Roger Stokes is NOT the Guy in the Video Re-Tweeted by POTUS!
Death threats continue because of mistaken identity gone viral on social media and via news outlets.
By: Roger Stokes
Now, Roger Stokes, who wasn't anywhere near the demonstration, finds himself navigating his new life that comes courtesy of regular threats to him and his family—a new life that, according to Stokes' attorneys, includes him being forced to flee his home in The Villages immediately after the false identification was posted.
Stokes' troubles gained considerable momentum when the POTUS re-tweeted the video, accusations by trigger-happy social media participants ensued, and media outlets throughout the country piled on. Miami-Dade Fire Rescue didn't help when it released a statement, based on this false information, that its retired employee "acted as a private citizen, and his views and actions are not representative of who we are and what we stand for …" and then eventually withdrew the statement after apparently realizing that Stokes is not the man in the video. Unfortunately, the media retractions by some news outlets—including that of the Miami Herald—after realizing the mistaken identity, have not helped much either.
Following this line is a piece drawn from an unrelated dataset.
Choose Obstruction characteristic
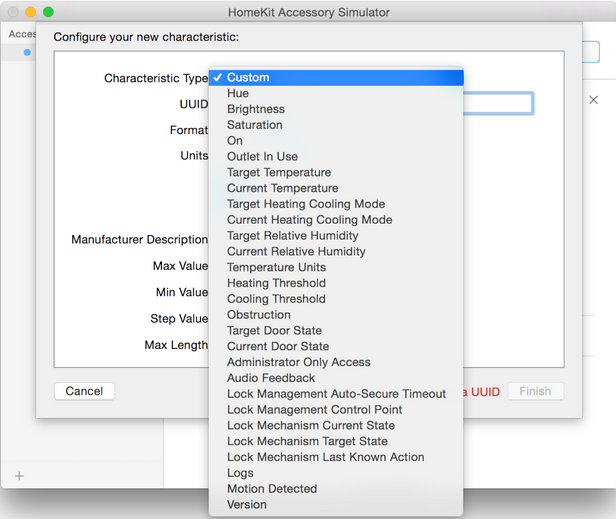This screenshot has width=616, height=519. (259, 315)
Never mind that the golf cart in the video is clearly not the same as the one owned by Roger Stokes or that Roger Stokes did not attend the rally. Never mind that apparently no one bothered to verify either before passing on the misinformation via social media, newspaper articles and television. The damage is done.
The lesson? Social media has become king in terms of the dispersal of news and information, no matter how accurate or inaccurate it may be, and therefore comes with great responsibility. Meanwhile, because of the irresponsibility of a number of purveyors of that so called "news," Roger Stokes and his family continue to receive threats and will be looking over their shoulder for the foreseeable future.